Ce qui donne encore leur prix à ces trente volumes d’essais, c’est le parfait équilibre qui s’y établit peu à peu entre les divers élémens dont s’est composée jusqu’ici la critique de Sainte-Beuve. Il analyse et il décrit, il explique et il commente, il traduit et il transpose, il évêque et il juge. L’étude biographique et la psychologie, l’histoire morale ou sociale, philosophique ou littéraire, la philologie même, tout ce qui peut servir à mieux faire comprendre les origines et la formation d’un talent, et les caractères spécifiques d’une œuvre, il y a recours, sans parti pris, à la rencontre ; et, son enquête achevée, il « conclut, » il juge ; il juge, à vrai dire, moins au nom de certains principes esthétiques et fixés d’avance qu’au nom de son goût personnel, lequel est essentiellement un goût d’humaniste classique élargi par le romantisme ; mais enfin, il juge, ce qu’il ne faisait pas toujours auparavant.

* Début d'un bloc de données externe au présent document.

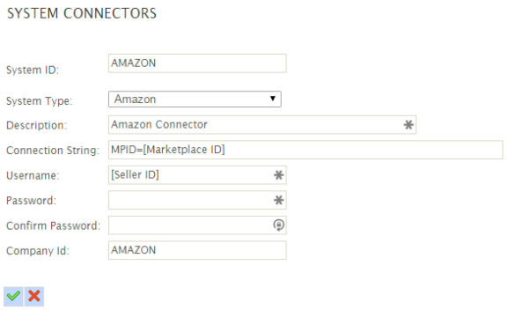The image size is (530, 317).
Task: Click the System Connectors heading
Action: pos(82,13)
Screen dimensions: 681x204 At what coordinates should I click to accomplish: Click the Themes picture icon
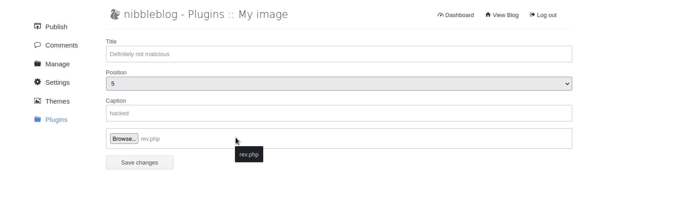tap(38, 101)
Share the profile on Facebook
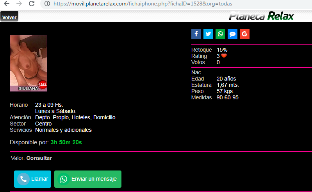The image size is (312, 192). 196,34
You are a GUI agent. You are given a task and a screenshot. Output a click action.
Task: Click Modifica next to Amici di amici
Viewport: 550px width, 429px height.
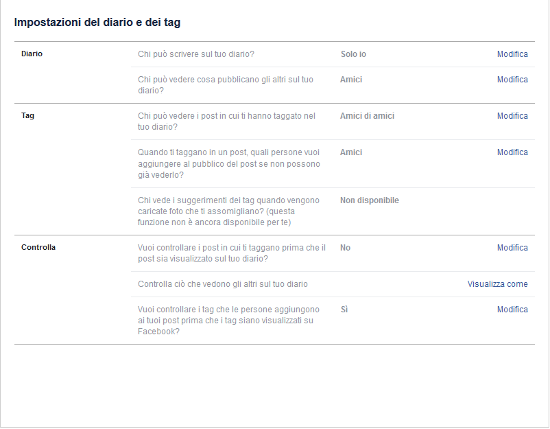(x=512, y=116)
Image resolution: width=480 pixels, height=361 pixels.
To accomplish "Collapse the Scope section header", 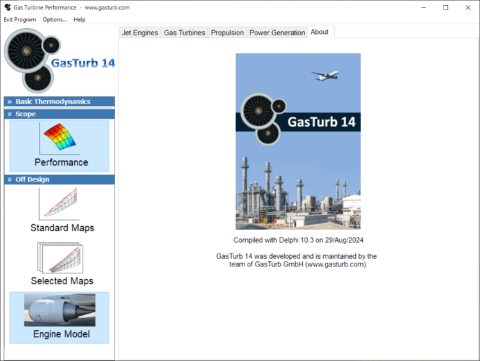I will 59,114.
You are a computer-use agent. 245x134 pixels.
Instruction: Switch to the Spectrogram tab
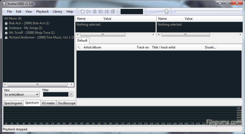point(13,103)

Et, tout en subissant l’influence de trois de ses disciples, Renan, Scherer et Taine[1], il maintient nettement contre eux, contre le dernier surtout, avec l’obligation de juger, ce qu’on pourrait appeler les droits de l’art et du goût, et du génie même, qui échappera toujours à nos constructions

  1. Cette influence a été mise très fortement en lumière par M. Brunetière dans le beau discours de Boulogne, qui ouvre le Livre d’Or.